Все последние годы жизни Гальтон вел внутреннюю борьбу с концепцией негативной евгеники. Он так и не смог ее принять до конца. Идея «стерилизации худших» – прополки генетического сада человечества – таила множество моральных проблем, не дававших Гальтону покоя. Но в конце концов желание превратить евгенику в «национальную религию» пересилило сомнения. В 1909 году он учредил журнал «Евгеническое обозрение» (Eugenics Review), который поддерживал не только избирательное размножение, но и избирательную стерилизацию. В 1911-м Гальтон написал странный роман Kantsaywhere: это была утопия о будущем, где почти половина населения имела ярлык «неполноценных», налагающий суровые репродуктивные ограничения. Копию романа он оставил племяннице, которая нашла его столь непристойным, что частично сожгла.

24 июля 1912 года[258], спустя год после смерти Гальтона, в лондонском отеле «Сесиль» открылась первая Международная конференция по евгенике. Место выбрали знаковое. Вмещавший без малого 800 номеров, с огромным монолитным фасадом, выходящим на Темзу, «Сесиль» был крупнейшим и, вероятно, величественнейшим отелем Европы, излюбленным местом для дипломатических и национальных мероприятий. Чтобы принять участие в конференции, в отель прибыли светила самых разных наук и видные чиновники из 12 стран: Уинстон Черчилль; лорд Бальфур[259]; лорд-мэр Лондона; главный судья; изобретатель Александр Грейам Белл; президент Гарвардского университета Чарльз Элиот; эмбриолог Август Вейсман и многие другие. Председателем собрания был сын Чарльза Дарвина, Леонард Дарвин; вместе с ним над программой работал Карл Пирсон. Сперва гости попадали в мраморный вестибюль с куполообразным потолком. При желании они могли ознакомиться там с родословной Гальтона, обрамленной и висящей на видном месте. Затем их приглашали на разнообразные доклады: о генетических манипуляциях с целью увеличения среднего роста детей, о наследственных основах эпилепсии, о закономерностях брачного поведения алкоголиков, о генетической природе преступных наклонностей.

Два выступления отличались от прочих леденящим душу энтузиазмом. Первым был восторженный и четкий доклад немца – мрачное предзнаменование грядущих времен. Альфред Плётц, врач, ученый и ярый сторонник теории «расовой гигиены», произнес страстную речь о запуске расовой чистки в Германии. Второй доклад – с планами еще более масштабными и амбициозными – представил американец. Если евгеника в Германии тогда выглядела локальным вмешательством, в Америке она уже превратилась в полноценную государственную операцию. Отцом американского движения был аристократичный зоолог гарвардской закалки Чарльз Девенпорт, который в 1910 году основал научно-исследовательский центр и лабораторию евгеники[260]. Опубликованная в 1911 году книга Девенпорта «Наследственность и ее связь с евгеникой» (Heredity in Relation to Eugenics)[261] стала библией для участников евгенического движения и одобренным учебником генетики для колледжей по всей стране.

Описание задания> Объясните по отрывку, почему племянница Гальтона частично сожгла оставленную ей копию романа Kantsaywhere. Ответ дайте в одном–трех предложениях. Строки дальше никак не связаны с отрывком.

Фрагмент данных>
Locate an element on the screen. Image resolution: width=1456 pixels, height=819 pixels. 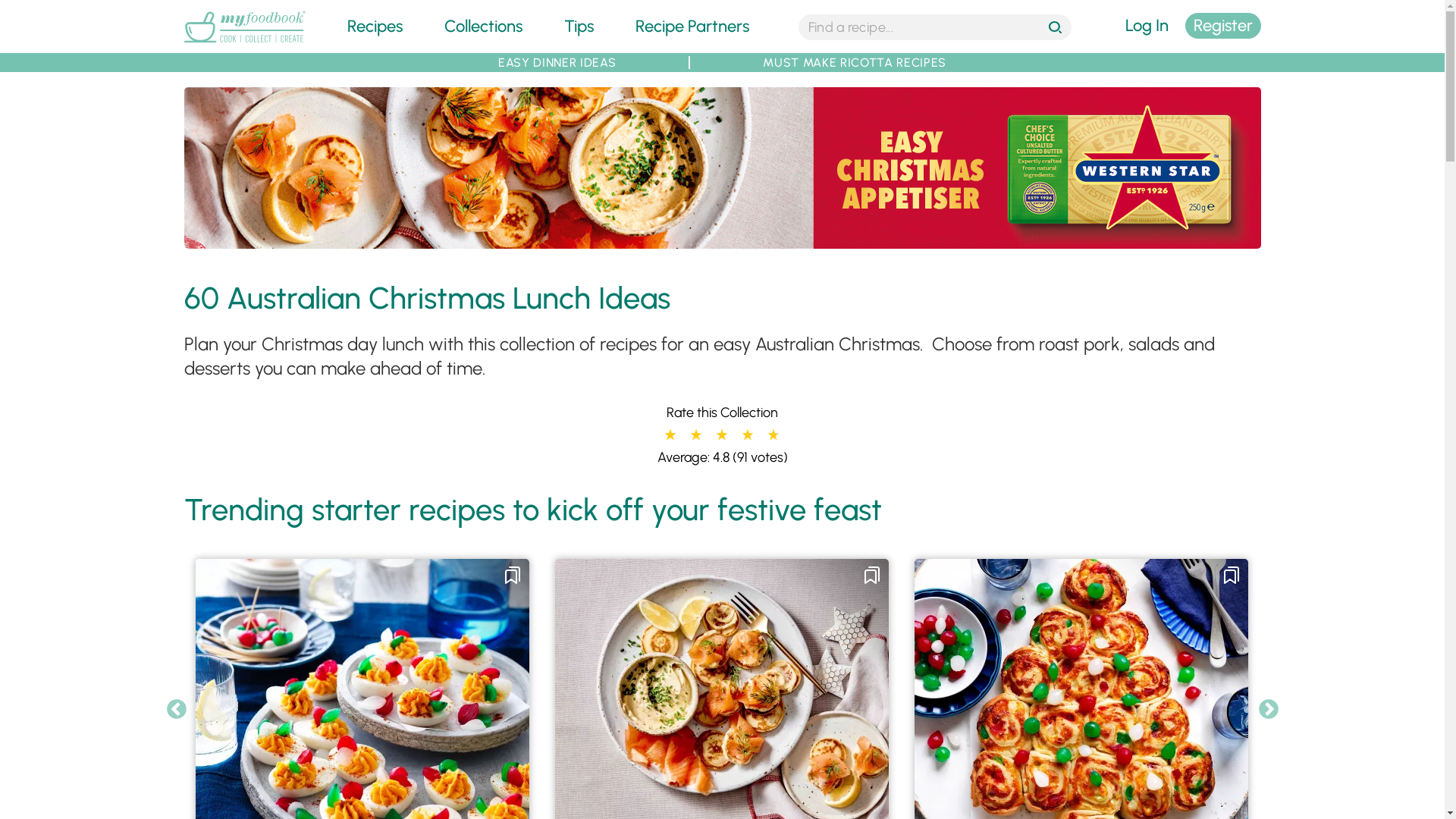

Ответ к заданию> Племянница сочла роман настолько непристойным, что частично его сожгла.